## EXERCISE SET:
1. For each statement about the film review, answer yes or no and quote the exact words of the review that settle it: (a) The film is split into six chapters. (b) Jung-man works at a gym. (c) Tae-Young owes money to a bank.
2. Write out the passage of the film review from "Or is it the" up to and including "make an arrest.", copying it word for word.

## EXCERPT TO READ:
▼
In the taxonomy of eat or be eaten, by contrast, Mi Ran (Shin Hyun-been) is very much on the side of the eaten. No more spoilers: but after working her way through a less than cunning plan to do away with her abusive husband, she is just next in line to get snapped up by Yeon-Hee. (Trigger warning: this film includes themes of domestic violence alongside all the rest of the violence).

But whose story is it? The film unwinds across six neatly rounded chapters. Debt, Sucker, Food Chain, Shark, Lucky Strike and Money Bag.

To begin, you would be forgiven for imagining that this is the tale of Jung-man (Sung-woo Bae), the struggling restaurant owner who is beast not through choice, but from necessity. In his case, the necessity of caring for his ailing Alzheimer-afflicted mother, whilst also dealing with an absolute a’hole of a boss. Jung-man it is who appears to set this story in motion by finding a bag of cash, unclaimed at the end of the day, in a locker at the gym where he works.

Or is it the story of Tae-Young (Jung Woo-Sung), the corrupt port official who owes money to a homicidal mob boss and whose efforts to make good his debts grow increasingly more frantic as the deadline looms? Or even, perhaps, the story of the Colombo-esque cop who turns up at the worst possible moments to cadge sushi or beer off Tae-Young and hint darkly that at any minute he may be about to make an arrest.

Oh what a tangled web. And, in the end, the story is about all of these and none of them. Really it is the story of a holdall full of cash – an eye-watering, life-changing amount of cash – and how it moves from carrier to carrier, leaving chaos and, yes, murder in its wake. Because for that amount of money, who would you not stab, kill or dismember?
▲
(Element and text position data)
▼
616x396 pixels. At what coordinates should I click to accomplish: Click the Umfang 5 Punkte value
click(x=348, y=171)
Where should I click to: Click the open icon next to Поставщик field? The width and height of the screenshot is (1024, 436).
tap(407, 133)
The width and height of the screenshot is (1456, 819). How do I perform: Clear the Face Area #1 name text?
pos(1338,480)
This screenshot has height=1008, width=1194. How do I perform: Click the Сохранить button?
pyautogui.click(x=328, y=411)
▲
▼
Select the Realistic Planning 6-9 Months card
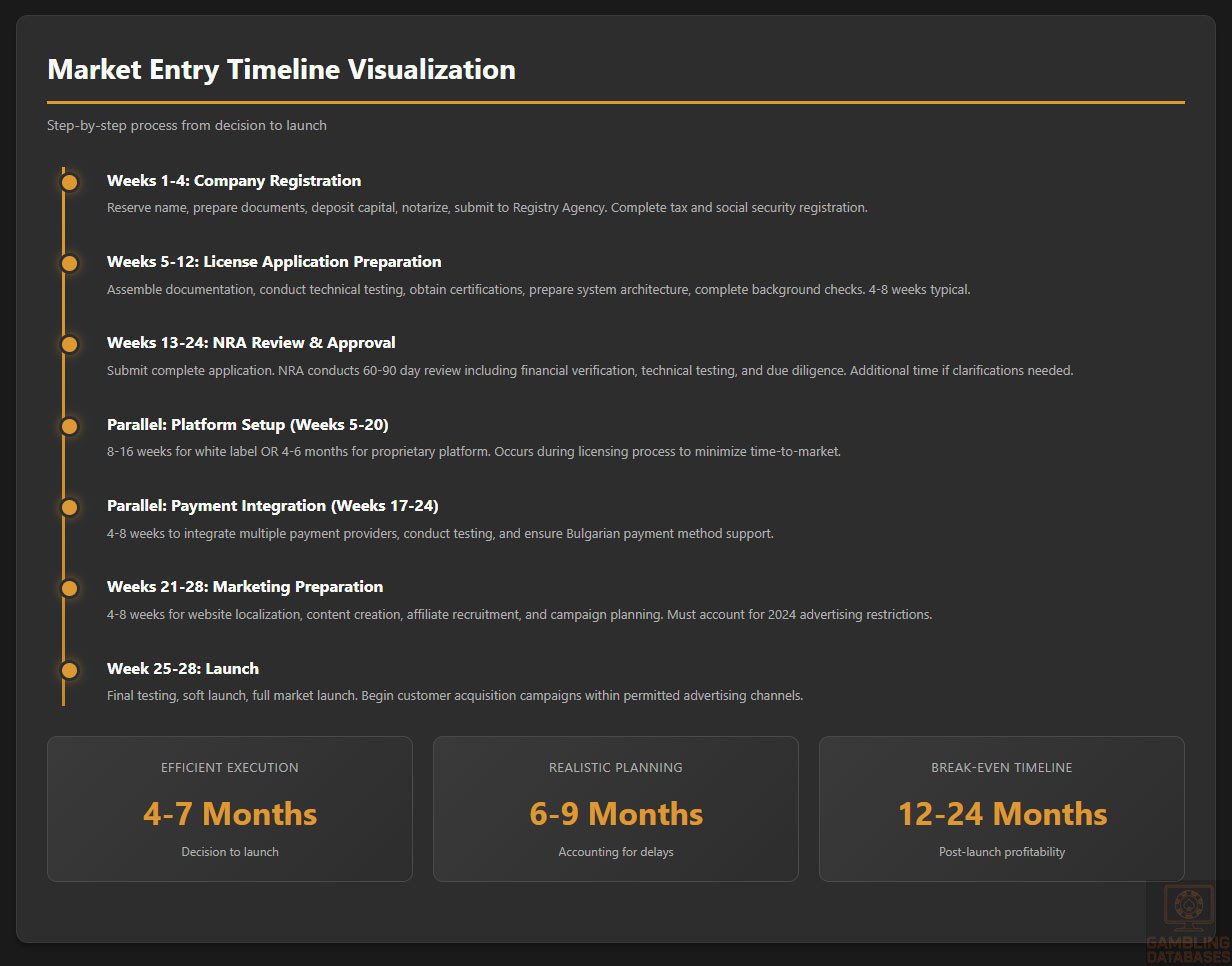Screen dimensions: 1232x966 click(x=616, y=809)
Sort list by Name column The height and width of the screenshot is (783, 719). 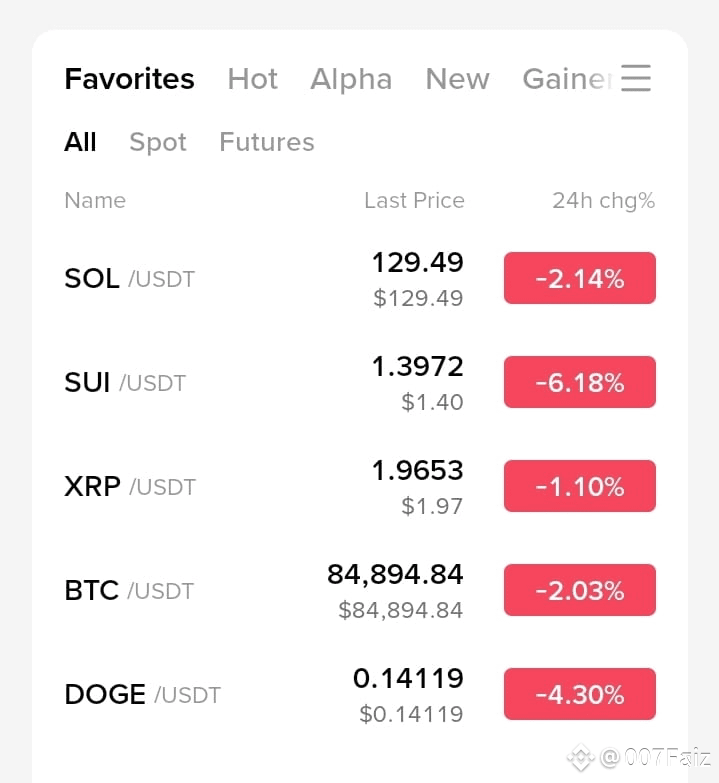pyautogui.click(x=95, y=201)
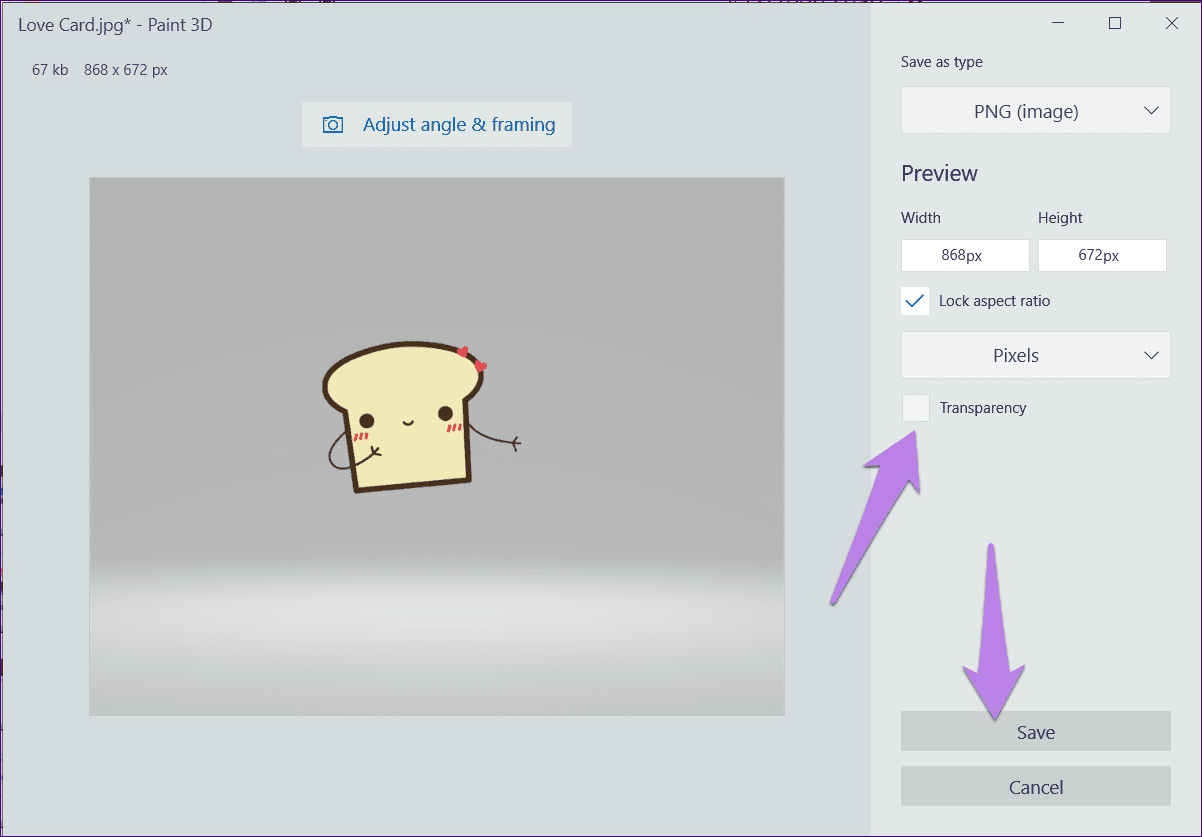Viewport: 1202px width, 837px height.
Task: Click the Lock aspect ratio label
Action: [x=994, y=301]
▲
## SOLUTIONS TO EACH TASK:
1.
(a) Yes: "The film unwinds across six neatly rounded chapters."
(b) Yes: "in a locker at the gym where he works"
(c) No: "owes money to a homicidal mob boss"

2.
Or is it the story of Tae-Young (Jung Woo-Sung), the corrupt port official who owes money to a homicidal mob boss and whose efforts to make good his debts grow increasingly more frantic as the deadline looms? Or even, perhaps, the story of the Colombo-esque cop who turns up at the worst possible moments to cadge sushi or beer off Tae-Young and hint darkly that at any minute he may be about to make an arrest.